BLOQUE DE TEXTO:

PREGÓN DE LA SEMANA SANTA DE MORATALLA

Leído en marzo de 2004,
 en el Teatro Trieta de Moratalla


Señor Alcalde y demás representantes del municipio, miembros de la Asociación de Tamboristas, paisanos y paisanas, entrañable pueblo, buenas noches: 
Confieso que presentarme hoy aquí, ante ustedes, para pregonar la inminencia en el calendario de la Semana Santa de Moratalla -mi Semana Santa, nuestra Semana Santa- supone ya, de entrada, un gesto de atrevimiento por mi parte, o acaso una dulce temeridad, pues comprendo que las raíces festeras y las tradiciones ancestrales de un pueblo como este, que por fortuna todavía se sabe, se quiere y se siente pueblo, son tradiciones y raíces que no necesitan de pregonero que las pregone, son tradiciones y raíces que se pregonan por sí mismas, cotidianamente, en el día a día de su vivir pausado y en el talante innegociable y en la idiosincrasia de esas gentes -ustedes, nosotros, nuestros hijos, los hijos de nuestros hijos- que, generación tras generación, hacen y hacemos posible la restauración casi mágica de su misterio imponderable.

DATOS PROPORCIONADOS:

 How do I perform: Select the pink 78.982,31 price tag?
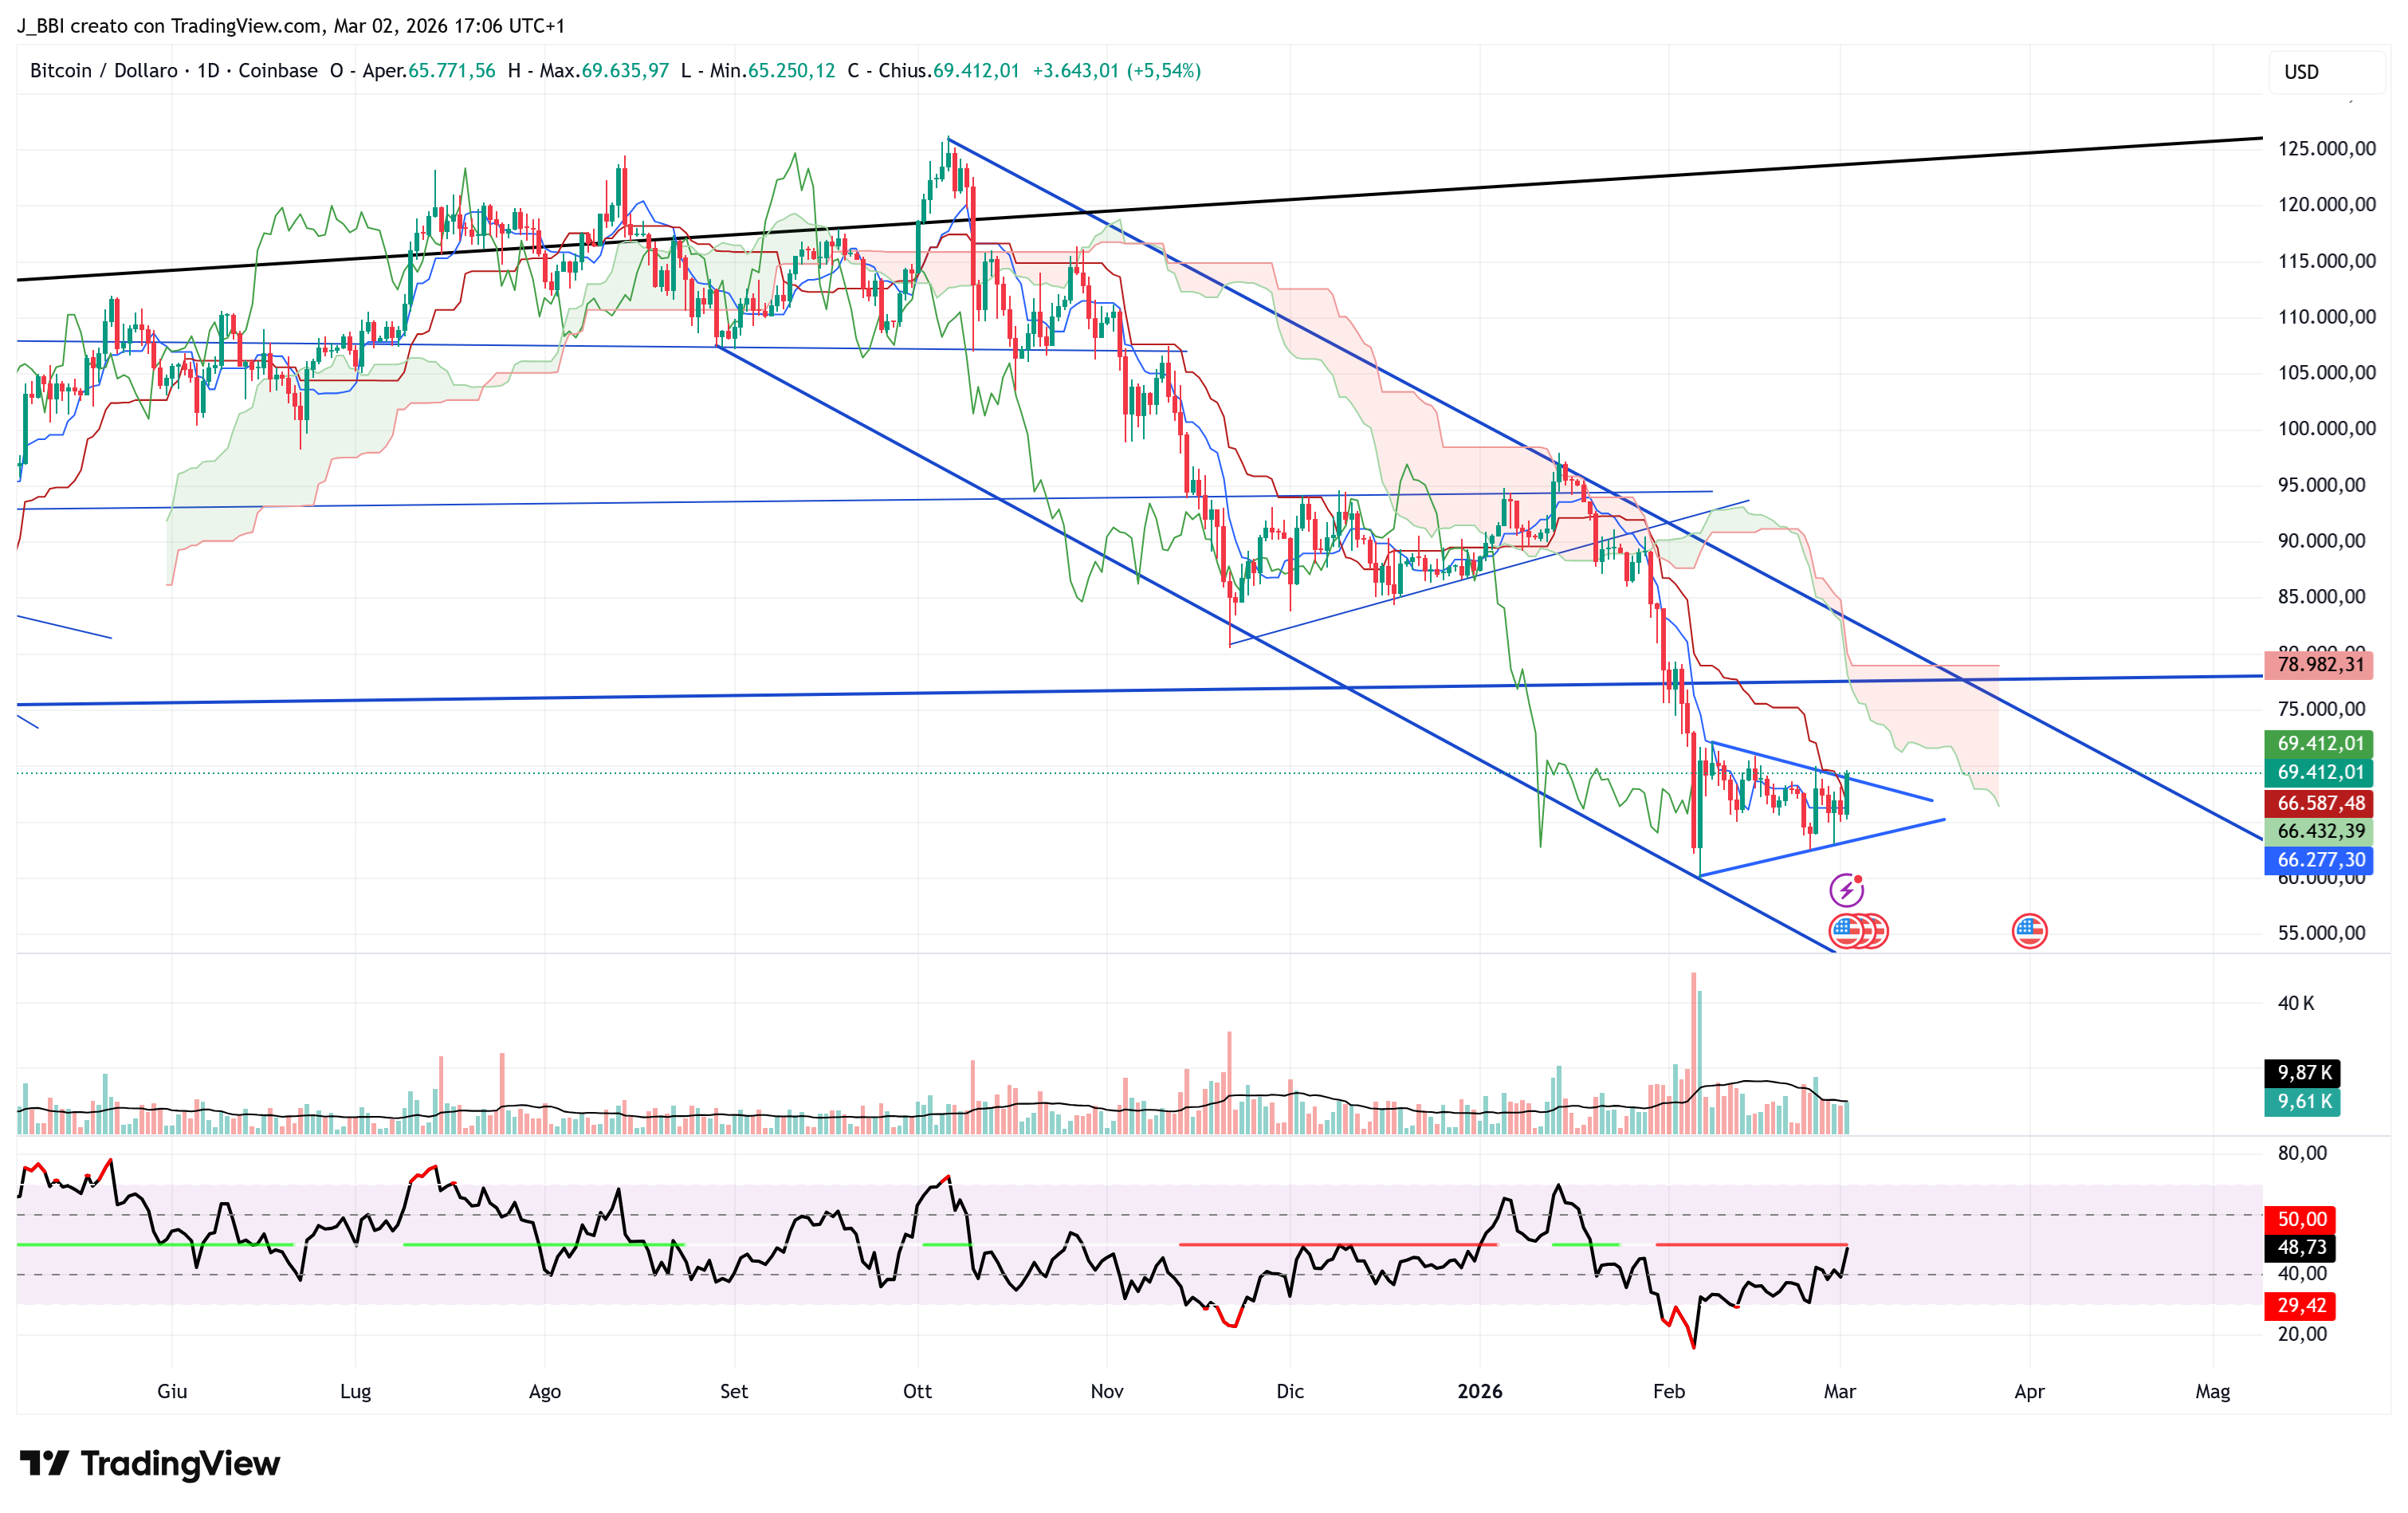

TAREAS PENDIENTES:
[1] Según el pregón, ¿en qué teatro se leyó?
[2] Continúa, por favor, el pregón de la Semana Santa de Moratalla a partir de su última frase.
Las líneas forman un material independiente del pregón.

RESPUESTAS POR TAREA:
[1] En el Teatro Trieta de Moratalla.

[2]
No obstante, consciente de que no me será fácil expresar y decir con palabras de este mundo lo que nuestra Semana Santa ha significado y sigue significando aún para muchos de nosotros, para quienes la hemos mamado en el sentido más noble del término, he de admitir desde un principio que me siento en deuda con el grupo humano que constituye la actual Asociación de Tamboristas, y en particular con aquel o aquellos que hayan podido indagar mi nombre y sus circunstancias, y que lo han propuesto y lo han designado al fin entre el de tantos candidatos y candidatas tan valiosos y valiosas como pueda serlo yo: sinceramente, no es falsa retórica reconocer, aquí y ahora, que cualquier moratallero y cualquier moratallera, cualquiera de ustedes que me escucha, cualquiera que haya notado alguna vez cómo se le erizaban los poros de la piel al paso de un nazareno dispersando su redoble por una callejuela del pueblo, cualquiera, insisto, es digno de ocupar este sitio de honor, y cualquiera está legitimado para cubrir las exigencias de este papel que hoy, a mí, se me encomienda.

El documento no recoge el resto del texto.